**WHAT YOU HAVE TO DO**:
Using the records below, repeat exactly the lines from the one holding "The height and width of the screenshot is (835, 644)." through the one holding "Given: Click the globe icon beside NewDemo", both ends included, and no others.

Saved entries
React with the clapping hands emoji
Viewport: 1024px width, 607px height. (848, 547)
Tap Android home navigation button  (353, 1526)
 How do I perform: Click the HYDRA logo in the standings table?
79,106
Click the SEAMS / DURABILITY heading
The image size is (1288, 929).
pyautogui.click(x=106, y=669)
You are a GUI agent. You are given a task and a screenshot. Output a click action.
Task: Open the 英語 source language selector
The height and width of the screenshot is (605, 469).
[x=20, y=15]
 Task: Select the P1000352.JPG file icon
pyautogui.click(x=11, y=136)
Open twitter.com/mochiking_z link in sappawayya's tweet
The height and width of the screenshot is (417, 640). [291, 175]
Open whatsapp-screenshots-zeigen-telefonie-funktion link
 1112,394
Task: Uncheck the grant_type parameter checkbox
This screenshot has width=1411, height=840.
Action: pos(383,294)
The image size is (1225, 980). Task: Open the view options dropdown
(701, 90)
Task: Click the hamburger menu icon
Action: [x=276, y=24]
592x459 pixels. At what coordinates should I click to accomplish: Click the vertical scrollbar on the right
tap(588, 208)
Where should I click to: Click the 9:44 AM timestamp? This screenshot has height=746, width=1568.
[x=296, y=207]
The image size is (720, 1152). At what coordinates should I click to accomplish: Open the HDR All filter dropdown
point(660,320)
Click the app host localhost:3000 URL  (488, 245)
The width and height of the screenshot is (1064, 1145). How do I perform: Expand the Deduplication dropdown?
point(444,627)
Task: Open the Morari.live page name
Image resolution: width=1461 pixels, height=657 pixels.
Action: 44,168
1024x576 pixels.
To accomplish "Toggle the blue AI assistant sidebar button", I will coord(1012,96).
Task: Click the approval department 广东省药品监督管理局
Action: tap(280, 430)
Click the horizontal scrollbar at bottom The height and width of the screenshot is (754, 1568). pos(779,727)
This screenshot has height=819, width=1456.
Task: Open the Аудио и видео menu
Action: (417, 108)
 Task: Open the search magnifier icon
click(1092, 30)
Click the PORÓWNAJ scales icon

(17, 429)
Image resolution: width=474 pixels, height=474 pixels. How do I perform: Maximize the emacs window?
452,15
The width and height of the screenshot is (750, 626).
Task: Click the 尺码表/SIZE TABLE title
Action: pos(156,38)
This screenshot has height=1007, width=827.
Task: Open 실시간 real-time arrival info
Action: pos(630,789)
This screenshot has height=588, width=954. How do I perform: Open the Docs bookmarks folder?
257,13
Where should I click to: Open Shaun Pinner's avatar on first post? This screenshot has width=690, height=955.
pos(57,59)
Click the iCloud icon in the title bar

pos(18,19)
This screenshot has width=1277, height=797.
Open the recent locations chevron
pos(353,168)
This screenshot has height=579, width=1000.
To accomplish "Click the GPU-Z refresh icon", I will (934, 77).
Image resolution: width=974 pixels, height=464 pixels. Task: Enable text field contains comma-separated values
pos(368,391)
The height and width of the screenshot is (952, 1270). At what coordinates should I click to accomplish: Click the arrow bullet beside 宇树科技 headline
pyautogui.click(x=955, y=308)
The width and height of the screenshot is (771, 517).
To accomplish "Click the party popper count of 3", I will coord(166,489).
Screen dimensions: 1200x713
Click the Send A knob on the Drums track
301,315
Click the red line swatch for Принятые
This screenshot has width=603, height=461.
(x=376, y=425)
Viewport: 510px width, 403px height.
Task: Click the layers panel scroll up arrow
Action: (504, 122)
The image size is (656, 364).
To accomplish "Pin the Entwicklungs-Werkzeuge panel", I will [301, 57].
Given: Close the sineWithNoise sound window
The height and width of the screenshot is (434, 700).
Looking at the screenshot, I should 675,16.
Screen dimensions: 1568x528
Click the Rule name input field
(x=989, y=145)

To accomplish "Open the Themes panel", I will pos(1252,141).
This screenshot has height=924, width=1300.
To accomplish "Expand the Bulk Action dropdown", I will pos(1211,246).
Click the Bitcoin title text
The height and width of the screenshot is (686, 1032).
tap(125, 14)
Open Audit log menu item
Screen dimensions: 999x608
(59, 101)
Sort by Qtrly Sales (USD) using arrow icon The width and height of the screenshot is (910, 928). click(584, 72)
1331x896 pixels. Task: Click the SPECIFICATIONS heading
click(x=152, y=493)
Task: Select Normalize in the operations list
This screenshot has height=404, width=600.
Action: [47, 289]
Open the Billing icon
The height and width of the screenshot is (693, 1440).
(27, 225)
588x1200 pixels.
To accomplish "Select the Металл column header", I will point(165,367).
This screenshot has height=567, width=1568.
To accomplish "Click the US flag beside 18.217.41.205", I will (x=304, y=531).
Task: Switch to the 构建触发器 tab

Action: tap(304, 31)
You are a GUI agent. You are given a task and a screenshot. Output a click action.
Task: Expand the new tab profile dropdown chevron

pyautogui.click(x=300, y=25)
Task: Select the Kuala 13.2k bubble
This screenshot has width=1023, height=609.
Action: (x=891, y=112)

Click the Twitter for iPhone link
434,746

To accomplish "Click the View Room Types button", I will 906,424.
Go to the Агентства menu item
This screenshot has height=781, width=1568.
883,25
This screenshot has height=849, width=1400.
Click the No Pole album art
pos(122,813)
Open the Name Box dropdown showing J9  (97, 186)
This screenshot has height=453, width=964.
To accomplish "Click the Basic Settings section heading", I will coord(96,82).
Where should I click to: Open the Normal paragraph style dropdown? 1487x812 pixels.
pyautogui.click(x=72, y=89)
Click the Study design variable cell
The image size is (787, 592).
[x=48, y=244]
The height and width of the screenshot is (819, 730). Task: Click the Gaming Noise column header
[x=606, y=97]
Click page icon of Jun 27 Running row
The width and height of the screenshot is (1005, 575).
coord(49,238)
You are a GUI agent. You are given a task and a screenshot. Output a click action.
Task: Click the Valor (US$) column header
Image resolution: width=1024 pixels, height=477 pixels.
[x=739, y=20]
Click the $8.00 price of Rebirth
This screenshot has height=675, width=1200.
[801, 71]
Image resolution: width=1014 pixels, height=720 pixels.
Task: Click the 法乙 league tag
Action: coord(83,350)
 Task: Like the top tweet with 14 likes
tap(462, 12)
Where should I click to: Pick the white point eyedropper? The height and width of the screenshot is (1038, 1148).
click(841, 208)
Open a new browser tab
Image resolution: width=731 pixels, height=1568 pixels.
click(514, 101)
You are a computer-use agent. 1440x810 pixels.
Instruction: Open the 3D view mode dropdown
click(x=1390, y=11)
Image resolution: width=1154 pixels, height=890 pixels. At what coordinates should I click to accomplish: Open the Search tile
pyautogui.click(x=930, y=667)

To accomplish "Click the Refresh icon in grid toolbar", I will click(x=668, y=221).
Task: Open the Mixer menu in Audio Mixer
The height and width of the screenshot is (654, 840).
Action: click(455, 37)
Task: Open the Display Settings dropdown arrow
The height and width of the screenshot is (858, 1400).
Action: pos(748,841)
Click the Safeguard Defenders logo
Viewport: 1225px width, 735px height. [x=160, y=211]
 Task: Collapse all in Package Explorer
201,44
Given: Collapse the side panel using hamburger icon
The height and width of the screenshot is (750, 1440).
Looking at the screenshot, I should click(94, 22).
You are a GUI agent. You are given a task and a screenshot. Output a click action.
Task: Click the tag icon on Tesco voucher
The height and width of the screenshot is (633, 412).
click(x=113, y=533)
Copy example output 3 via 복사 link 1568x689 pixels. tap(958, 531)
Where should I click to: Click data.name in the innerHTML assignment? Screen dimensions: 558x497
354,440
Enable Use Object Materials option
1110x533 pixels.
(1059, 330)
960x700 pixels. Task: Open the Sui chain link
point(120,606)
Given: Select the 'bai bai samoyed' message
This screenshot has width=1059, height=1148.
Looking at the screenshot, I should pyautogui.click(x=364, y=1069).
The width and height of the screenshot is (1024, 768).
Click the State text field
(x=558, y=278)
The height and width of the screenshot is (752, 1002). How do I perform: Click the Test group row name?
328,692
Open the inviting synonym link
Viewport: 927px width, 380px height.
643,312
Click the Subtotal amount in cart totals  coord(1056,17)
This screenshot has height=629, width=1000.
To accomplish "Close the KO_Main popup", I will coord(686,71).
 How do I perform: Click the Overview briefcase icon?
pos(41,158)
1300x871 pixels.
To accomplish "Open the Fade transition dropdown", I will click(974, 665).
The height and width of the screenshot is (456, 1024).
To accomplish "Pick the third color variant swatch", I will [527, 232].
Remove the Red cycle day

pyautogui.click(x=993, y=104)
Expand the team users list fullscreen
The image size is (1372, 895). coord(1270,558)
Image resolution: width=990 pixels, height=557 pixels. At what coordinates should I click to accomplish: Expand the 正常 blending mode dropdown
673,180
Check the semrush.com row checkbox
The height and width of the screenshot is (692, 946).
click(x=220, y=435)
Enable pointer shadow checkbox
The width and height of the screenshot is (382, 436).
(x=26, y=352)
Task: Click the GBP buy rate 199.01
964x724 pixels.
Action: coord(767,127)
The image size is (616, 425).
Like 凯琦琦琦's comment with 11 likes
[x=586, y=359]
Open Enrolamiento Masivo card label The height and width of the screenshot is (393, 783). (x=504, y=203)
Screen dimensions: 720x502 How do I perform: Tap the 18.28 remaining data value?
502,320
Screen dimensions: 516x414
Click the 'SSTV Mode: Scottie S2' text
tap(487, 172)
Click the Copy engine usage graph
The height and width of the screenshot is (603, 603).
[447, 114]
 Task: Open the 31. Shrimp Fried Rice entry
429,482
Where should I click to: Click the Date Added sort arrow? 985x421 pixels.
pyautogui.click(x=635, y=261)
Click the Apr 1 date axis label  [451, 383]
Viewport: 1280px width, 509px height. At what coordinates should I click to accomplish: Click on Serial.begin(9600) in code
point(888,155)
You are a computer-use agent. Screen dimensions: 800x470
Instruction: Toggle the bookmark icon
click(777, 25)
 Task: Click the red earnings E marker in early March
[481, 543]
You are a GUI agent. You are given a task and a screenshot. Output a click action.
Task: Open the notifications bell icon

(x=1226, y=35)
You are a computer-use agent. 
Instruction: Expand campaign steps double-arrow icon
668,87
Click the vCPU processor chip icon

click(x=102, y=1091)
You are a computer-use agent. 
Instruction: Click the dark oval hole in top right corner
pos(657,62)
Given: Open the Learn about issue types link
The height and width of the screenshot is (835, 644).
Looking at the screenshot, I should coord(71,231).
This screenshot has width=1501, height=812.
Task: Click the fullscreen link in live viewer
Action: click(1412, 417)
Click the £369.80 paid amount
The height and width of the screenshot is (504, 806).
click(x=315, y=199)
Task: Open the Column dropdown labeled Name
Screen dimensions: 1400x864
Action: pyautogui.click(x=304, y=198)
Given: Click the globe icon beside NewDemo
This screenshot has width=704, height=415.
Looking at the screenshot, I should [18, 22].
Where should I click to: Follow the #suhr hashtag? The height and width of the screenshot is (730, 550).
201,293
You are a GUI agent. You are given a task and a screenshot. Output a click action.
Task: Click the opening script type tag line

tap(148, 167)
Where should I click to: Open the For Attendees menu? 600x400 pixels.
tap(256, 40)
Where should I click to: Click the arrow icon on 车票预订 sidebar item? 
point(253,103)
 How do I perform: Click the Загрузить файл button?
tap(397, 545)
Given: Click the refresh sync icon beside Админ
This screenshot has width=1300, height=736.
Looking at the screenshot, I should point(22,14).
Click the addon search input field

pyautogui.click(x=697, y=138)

**RESULT BELOW**:
The height and width of the screenshot is (835, 644).
Looking at the screenshot, I should coord(71,231).
This screenshot has width=1501, height=812.
Task: Click the fullscreen link in live viewer
Action: click(1412, 417)
Click the £369.80 paid amount
The height and width of the screenshot is (504, 806).
click(x=315, y=199)
Task: Open the Column dropdown labeled Name
Screen dimensions: 1400x864
Action: pyautogui.click(x=304, y=198)
Given: Click the globe icon beside NewDemo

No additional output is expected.